A lot of Americans have quit smoking. They want the ones who haven’t to do so immediately. Nonsmokers and smokers, I predict, will have a civil war eventually and kill off great numbers of both sides all in the name of health.
And cholesterol. Eat stuff that really tastes good and cholesterol will clog your arteries, and one day you’ll be sitting there eating a couple of fried eggs and you’ll drop dead of a heart attack.
“He should have watched his diet,” they’ll say at your funeral.
You can get cancer from just about everything, it seems. We mentioned smoking. But there’s asbestos, eating smoked foods, or drinking too much coffee.

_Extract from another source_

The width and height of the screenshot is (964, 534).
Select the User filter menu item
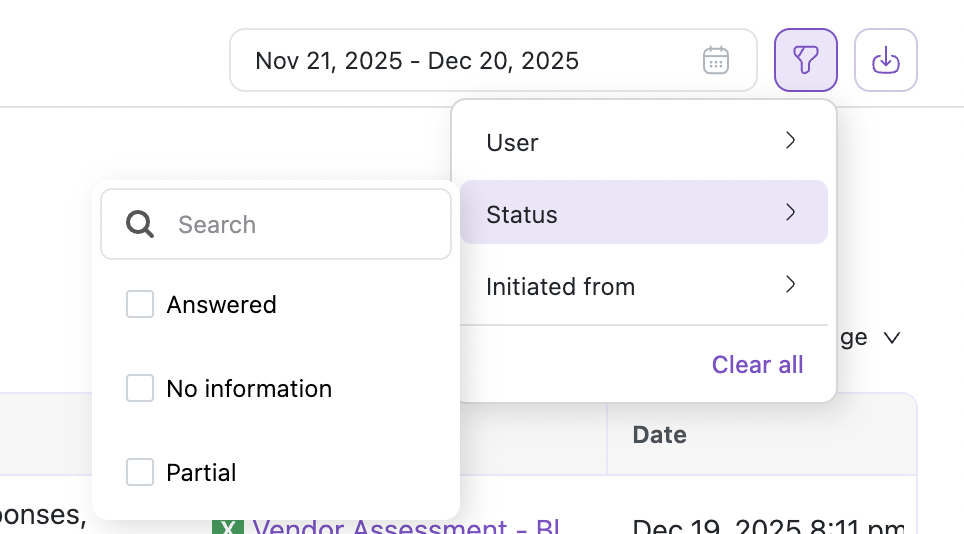[513, 143]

And speaking of drinking, go right ahead and have another scotch, but you know your liver is rotting with every sip.
Then there’s AIDS. I don’t want to talk about AIDS anymore.

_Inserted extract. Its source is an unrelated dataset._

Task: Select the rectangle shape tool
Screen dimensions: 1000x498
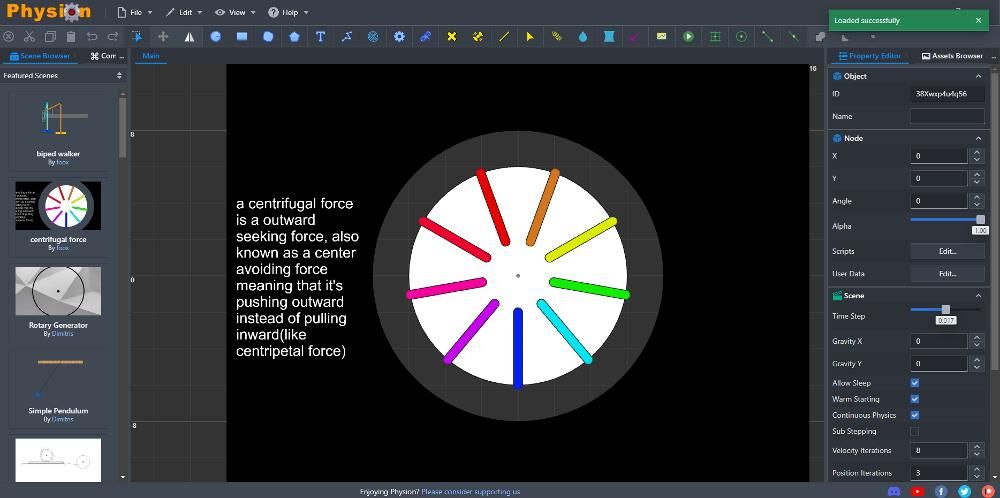Action: click(242, 36)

And let’s don’t forget how many near misses there are in commercial aviation. You’re sitting there in 23A and suddenly there’s a 727 coming down the aisle.
Also, we can’t forget that the ozone layer is disappearing from our atmosphere and one day we’ll all be fried because there won’t be anything left to protect us from the sun.
So, let’s say none of that gets you. Great, except now there’s something new to worry about—RADON!
You quit smoking, drinking, and eating fatty foods. You exercise every day, brush regularly with tartar-control toothpaste, and have annual checkups from your doctor.
You’ve eaten cereal until it’s coming out of your ears, you take all sorts of vitamins—and speaking of cereal, you even eat yours with prunes on top.
You’re the best friend your colon ever had.
But you’re still not safe because radon is here and it’s coming after you.
It’s down there in the ground under your house. You can’t see radon, and you can’t smell it, but it’s there.
It sneaks up through your basement. It comes up pipes and through cracks and you breathe it, and you might as well have kept sucking on those cigarettes, because radon can give you lung cancer, too.
If you want to be safe from this newest killer, you’ve got to buy a gadget that measures radon in your house, and if you’ve got it, then you have to get some guy to come over and make an assortment of repairs, and that’s going to cost you.
Wouldn’t we be better off if nobody told us about things like radon? Sure it might pick a few of us off, but we wouldn’t have to lie in our beds at night wondering how much radon the uranium under our condos is producing—and was that noise you just heard downstairs the Radon Monster coming to get you?
Worry kills, too. Would somebody please mention that to the Surgeon General.